いかに自力を引き出すか

中学生の定期テストが近づいているが、生徒によってテスト前の授業の仕方は異なっている。

【1】あえてテスト前の授業を無しにする
テスト前1週間程度の授業設定を避け、テスト終了後に授業を再開する場合。
これは元々自力で評定5が取れている生徒で、そういった生徒は自身の流儀が出来ているものだから、そこで塾が変に介入してその生徒のリズムを崩すことのないようにする。

【2】テスト前の授業を質問中心とする
前項の【1】には至らなくても、テスト勉強の取り組みに信頼が置ける生徒には、来塾させながらも塾の介入を最小限にして、質問を受けたり、生徒からの要望に応じて練習問題のプリントを渡したりすることに留める。

【3】特定の教科にしぼってひたすら問題練習
全教科の底上げが厳しい生徒、しかしそういった生徒でも何らかの「塾の影響」による成果をもたらしたい。その場合、教科や取り組み範囲をこちらでしぼって、得点させたい問題をひたすら練習させる授業(5教科まんべんなく取り組んだ方が、ご家庭としては安心感があるだろうが、砂漠に水をまく状態にもなりかねないため、得点させるターゲットを大人側が明確に絞り込む方が現実的)。テスト後の成績表には特定の教科や単元のみが出来ている状況になるが、その生徒の自信を育む一つの手法となる。

【4】学校提出ワークの消化とワークの練習
学校に提出するワークの塾締め切り日を設けて、終了したワークを1ページずつ範囲表をにらめっこしながらこちらが確認するケース。ワークの学習内容が生徒のキャパシティを超えているようであれば事前に「自力で終える範囲」と「自力で終えなくてもよい範囲」を指定することもある。要は生徒自身の手先と頭脳が動き続ける状態をいかにこちらが演出していくか、ということだ。提出分の終了した生徒には、ワークの反復練習方法を指示する。

【5】番外編
上記の【1】~【4】は大体勉強の得意度順に並んでいることがお分かりいただけるだろう。やはり生徒の個々の状況に則した指導が不可欠であり、全員を一つの方法でまとめようとすると必ず「吹きこぼれ」と「落ちこぼれ」が出てしまう。

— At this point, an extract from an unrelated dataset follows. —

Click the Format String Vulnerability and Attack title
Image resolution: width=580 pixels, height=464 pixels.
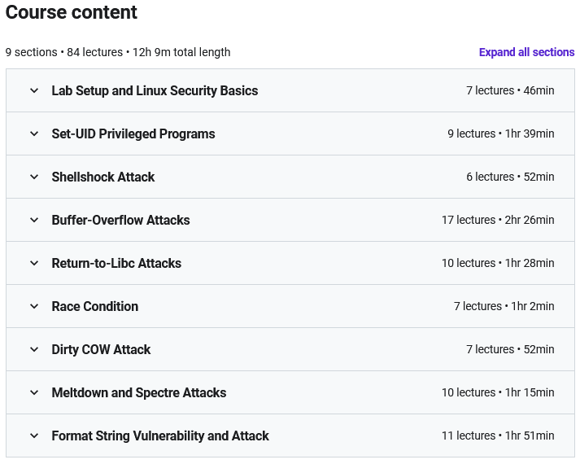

で、番外編とは「テストの存在」に対する意識が薄い生徒、例えば「テストいつからだったっけ?」と尋ねて、キョトンとしている生徒には、テスト直前まで塾がテストの存在を知らなかったかのように通常授業を続け、テスト数日前になって全科のワーク提出を(もちろん範囲を仕上げた状態で)求める、といった手段で生徒を追い込むこともある。その生徒が主体的になっているか受け身(無思考)になっているか、指導側は大切に見極めなければならない。

いずれにしても生徒自身の意識を喚起することが目的で、生徒の自力、自助努力を引き出すための塾の試行錯誤の一環ということだ。

追記
テスト範囲表を「○○中学校のうちの誰か一人持ってきて」という形式ではなく、一人ひとり全員に持参させるというのも、生徒自身に当事者意識をもたせることを意図している。